Dr. Paul Farmer, global humanitarian leader, dies at 62

Steve Leblanc and Dánica Coto
Associated Press

Boston – Dr. Paul Farmer, a U.S. physician, humanitarian and author renowned for providing health care to millions of impoverished people worldwide and who co-founded the global nonprofit Partners in Health, has died. He was 62.

The Boston-based organization confirmed Farmer’s death on Monday, calling it “devastating” and noting he unexpectedly passed away in his sleep from an acute cardiac event while in Rwanda, where he had been teaching.

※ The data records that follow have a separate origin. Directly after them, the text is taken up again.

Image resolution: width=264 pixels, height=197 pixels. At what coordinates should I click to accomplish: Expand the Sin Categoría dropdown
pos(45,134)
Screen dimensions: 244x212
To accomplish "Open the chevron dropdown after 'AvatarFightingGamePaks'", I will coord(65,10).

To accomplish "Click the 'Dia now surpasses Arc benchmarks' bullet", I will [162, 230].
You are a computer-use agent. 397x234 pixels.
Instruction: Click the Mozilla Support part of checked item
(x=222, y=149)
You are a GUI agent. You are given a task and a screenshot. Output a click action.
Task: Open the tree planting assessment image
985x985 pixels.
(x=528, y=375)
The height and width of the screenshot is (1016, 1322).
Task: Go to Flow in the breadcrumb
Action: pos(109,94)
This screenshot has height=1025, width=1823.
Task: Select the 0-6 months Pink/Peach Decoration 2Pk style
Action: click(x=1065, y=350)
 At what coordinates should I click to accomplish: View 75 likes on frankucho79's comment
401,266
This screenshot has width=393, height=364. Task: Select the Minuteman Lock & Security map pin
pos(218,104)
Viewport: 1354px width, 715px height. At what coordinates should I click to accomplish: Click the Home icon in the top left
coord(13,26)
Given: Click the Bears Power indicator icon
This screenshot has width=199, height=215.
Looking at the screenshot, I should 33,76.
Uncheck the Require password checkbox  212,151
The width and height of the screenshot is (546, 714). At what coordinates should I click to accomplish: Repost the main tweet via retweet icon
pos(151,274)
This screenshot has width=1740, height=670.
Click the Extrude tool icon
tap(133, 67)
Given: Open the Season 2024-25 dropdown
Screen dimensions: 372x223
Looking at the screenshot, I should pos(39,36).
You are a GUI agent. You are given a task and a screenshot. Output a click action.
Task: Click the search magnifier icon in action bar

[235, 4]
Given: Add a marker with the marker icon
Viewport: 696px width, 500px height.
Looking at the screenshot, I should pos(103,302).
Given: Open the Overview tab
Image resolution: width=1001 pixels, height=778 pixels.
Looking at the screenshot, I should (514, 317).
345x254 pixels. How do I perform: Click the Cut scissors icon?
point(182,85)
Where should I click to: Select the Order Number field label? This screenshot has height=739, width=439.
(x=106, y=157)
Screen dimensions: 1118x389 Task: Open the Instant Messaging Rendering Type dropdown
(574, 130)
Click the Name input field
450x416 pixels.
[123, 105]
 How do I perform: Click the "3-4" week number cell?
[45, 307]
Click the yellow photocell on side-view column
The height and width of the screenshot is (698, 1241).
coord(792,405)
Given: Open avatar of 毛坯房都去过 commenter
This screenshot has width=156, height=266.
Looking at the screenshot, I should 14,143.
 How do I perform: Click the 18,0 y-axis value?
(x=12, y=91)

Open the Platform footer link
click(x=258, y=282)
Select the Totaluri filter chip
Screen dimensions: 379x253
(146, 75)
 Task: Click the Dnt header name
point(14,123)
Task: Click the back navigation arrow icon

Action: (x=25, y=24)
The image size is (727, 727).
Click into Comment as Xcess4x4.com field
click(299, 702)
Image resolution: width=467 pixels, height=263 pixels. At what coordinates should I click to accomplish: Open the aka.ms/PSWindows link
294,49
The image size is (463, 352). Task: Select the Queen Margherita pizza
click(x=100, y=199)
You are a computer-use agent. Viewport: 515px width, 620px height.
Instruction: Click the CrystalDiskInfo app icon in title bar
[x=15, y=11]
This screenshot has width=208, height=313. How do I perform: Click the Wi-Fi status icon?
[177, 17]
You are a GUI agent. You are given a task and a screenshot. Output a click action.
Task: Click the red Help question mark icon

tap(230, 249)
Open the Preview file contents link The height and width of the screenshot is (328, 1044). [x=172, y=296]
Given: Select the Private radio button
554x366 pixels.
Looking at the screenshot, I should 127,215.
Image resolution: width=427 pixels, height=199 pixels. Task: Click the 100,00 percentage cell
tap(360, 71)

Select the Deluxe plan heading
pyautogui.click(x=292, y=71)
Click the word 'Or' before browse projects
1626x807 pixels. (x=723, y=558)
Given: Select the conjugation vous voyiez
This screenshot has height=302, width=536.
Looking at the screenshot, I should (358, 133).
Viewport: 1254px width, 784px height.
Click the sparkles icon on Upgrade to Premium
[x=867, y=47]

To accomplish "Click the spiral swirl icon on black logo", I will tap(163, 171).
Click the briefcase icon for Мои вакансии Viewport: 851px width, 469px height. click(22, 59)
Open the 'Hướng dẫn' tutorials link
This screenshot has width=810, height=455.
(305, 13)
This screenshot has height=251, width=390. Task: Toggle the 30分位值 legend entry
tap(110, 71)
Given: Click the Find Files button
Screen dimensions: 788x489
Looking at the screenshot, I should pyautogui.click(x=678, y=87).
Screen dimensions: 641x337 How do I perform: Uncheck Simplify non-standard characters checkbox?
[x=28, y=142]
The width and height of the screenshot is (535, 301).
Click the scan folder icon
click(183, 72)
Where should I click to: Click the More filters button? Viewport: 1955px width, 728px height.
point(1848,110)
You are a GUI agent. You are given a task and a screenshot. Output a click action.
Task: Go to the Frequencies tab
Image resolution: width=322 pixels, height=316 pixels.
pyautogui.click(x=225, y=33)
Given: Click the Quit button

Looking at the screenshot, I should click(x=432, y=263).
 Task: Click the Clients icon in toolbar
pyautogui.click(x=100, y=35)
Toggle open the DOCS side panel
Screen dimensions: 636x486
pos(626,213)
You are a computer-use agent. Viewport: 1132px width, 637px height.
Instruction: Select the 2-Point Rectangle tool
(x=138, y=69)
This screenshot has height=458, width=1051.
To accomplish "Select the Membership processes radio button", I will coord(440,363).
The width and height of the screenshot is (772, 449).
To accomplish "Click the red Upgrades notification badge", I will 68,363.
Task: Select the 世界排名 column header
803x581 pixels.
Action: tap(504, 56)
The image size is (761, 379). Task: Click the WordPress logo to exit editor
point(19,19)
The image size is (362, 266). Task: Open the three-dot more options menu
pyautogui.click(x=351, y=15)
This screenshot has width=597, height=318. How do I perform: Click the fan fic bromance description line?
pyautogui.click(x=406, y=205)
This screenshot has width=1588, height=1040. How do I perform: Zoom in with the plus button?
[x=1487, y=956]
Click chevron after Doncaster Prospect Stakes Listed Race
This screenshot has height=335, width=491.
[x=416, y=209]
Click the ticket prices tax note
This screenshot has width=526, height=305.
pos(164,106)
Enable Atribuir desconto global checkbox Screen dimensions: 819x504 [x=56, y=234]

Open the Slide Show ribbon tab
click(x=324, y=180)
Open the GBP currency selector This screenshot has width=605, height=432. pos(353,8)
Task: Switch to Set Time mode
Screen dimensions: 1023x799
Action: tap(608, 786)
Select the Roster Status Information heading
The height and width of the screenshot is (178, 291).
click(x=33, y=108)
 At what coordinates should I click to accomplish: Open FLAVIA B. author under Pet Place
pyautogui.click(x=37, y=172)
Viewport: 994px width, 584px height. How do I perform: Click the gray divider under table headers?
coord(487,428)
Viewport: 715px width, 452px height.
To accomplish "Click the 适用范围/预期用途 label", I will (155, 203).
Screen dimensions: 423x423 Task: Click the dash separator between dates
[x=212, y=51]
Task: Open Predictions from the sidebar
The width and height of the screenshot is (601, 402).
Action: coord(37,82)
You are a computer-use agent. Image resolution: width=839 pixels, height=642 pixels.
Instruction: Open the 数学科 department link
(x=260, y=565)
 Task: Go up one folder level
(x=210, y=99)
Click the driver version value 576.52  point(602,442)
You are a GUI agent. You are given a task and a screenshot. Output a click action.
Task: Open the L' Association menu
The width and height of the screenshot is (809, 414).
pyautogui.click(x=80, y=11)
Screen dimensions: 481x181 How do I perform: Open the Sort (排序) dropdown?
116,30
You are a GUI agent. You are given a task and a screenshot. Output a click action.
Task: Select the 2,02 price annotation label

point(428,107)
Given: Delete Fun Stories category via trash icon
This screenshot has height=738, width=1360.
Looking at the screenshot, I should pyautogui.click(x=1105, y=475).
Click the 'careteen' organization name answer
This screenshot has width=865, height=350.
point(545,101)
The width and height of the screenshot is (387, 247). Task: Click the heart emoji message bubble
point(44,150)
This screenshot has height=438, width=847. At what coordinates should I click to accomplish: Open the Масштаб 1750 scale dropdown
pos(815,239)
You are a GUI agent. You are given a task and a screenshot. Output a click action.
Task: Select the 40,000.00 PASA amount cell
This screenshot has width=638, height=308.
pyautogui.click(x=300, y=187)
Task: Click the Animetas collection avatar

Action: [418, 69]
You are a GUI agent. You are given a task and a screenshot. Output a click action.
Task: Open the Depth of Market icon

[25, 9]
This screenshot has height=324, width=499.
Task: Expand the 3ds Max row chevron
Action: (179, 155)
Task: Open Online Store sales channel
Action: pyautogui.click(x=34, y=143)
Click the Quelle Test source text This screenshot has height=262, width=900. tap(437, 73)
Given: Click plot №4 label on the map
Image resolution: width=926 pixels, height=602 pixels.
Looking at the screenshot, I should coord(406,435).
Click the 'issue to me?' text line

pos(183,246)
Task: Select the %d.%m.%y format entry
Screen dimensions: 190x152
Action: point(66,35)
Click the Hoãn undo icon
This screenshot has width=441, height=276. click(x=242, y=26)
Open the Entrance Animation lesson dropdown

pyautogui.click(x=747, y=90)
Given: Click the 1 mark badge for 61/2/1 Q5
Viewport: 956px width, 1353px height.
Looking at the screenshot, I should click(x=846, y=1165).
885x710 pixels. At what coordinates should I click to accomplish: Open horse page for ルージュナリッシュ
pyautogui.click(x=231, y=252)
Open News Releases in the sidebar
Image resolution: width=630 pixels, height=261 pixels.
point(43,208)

Farmer was a professor of medicine at Harvard Medical School and chief of the division of global health equity at Brigham and Women’s Hospital. He wrote extensively on health, human rights and social inequality, according to Partners in Health.

Partners in Health's co-founder Dr. Paul Farmer in 2012

“A compassionate physician and infectious disease specialist, a brilliant and influential medical anthropologist, and among the greatest humanitarians of our time – perhaps all time – Paul dedicated his life to improving human health and advocating for health equity and social justice on a global scale,” wrote George Q. Daley, dean of Harvard University’s Faculty of Medicine, in a statement.

Partners in Health, founded in 1987, said its mission is “to provide a preferential option for the poor in health care.” The organization began its work in Cange, a rural village in Haiti’s central plateau, and later expanded its operations to regions including Africa, Eastern Europe and Latin America.

Pulitzer Prize-winning author Tracy Kidder, who wrote the nonfiction book, “Mountains Beyond Mountains: The Quest of Dr. Paul Farmer, A Man Who Would Cure the World,” told The Associated Press the two traveled together for a month as Farmer treated prisoners and impoverished people in Haiti, Moscow and Paris.

“He was an important figure in the world,” Kidder said. “He had a way of looking around corners and of connecting things. He couldn’t obviously go and cure the whole world all by himself, but he could, with help of his friends, give proof of possibility.”

One of Kidder’s strongest memories of Farmer occurred in Peru, where the doctor was treating patients with multidrug-resistant tuberculosis. Kidder recalled a woman wearing a Mickey Mouse shirt who followed them to their car, looking very shy.

With her head down, she said, “Thank you,” to Farmer in Spanish. Kidder recalled: “Paul turned, took each of her hands in his and said, ‘For me, it is a privilege,’ in Spanish.”

He added that Farmer was instrumental in getting AIDS treatments, and created various health systems around the world.

“It really humiliates the nay-sayers, who think it’s somehow OK for some people to get health care and others not,” Kidder said. “It just drove him nuts.”

Michelle Karshan, vice president of a nonprofit prison health care system in Haiti who worked closely with Farmer, said he was determined, innovative and always knew how to get around obstacles and bureaucracy.

“He didn’t take no for an answer,” she said. “He didn’t think anybody was too poor or too illiterate to be entitled to receive health care.”

She noted that when the World Health Organization resisted giving HIV medication to people who were illiterate in Haiti for fear they would not know when or how to take it, Farmer set up his own program and created a chart that relied on the sun’s position. He also hired people known as “accompaniers,” who would hike through Haiti’s rough mountainous terrain to make sure patients had water, food and were taking their medications.

“I’m so sad for all the people who are not going to have him in their lives. He was there for everybody,” Karshan said.

Haiti’s Prime Minister Ariel Henry praised Farmer’s work, as did former U.S. President Bill Clinton.

“Paul Farmer changed the way health care is delivered in the most impoverished places on Earth. He saw every day as a new opportunity to teach, learn, give, and serve – and it was impossible to spend any time with him and not feel the same,” Clinton said in a statement.

At the beginning of the COVID-19 pandemic, with thousands of cases reported daily in Massachusetts, local health departments were overwhelmed by the task of contact tracing to help slow the spread of the disease.

The state launched a contact tracing collaborative in April 2020, and asked Partners in Health to lead the initiative, which made more than 2.7 million calls to residents at a total cost of about $158 million, according to the state.

Farmer is survived by his Haitian wife, Didi Bertrand Farmer, and their three children.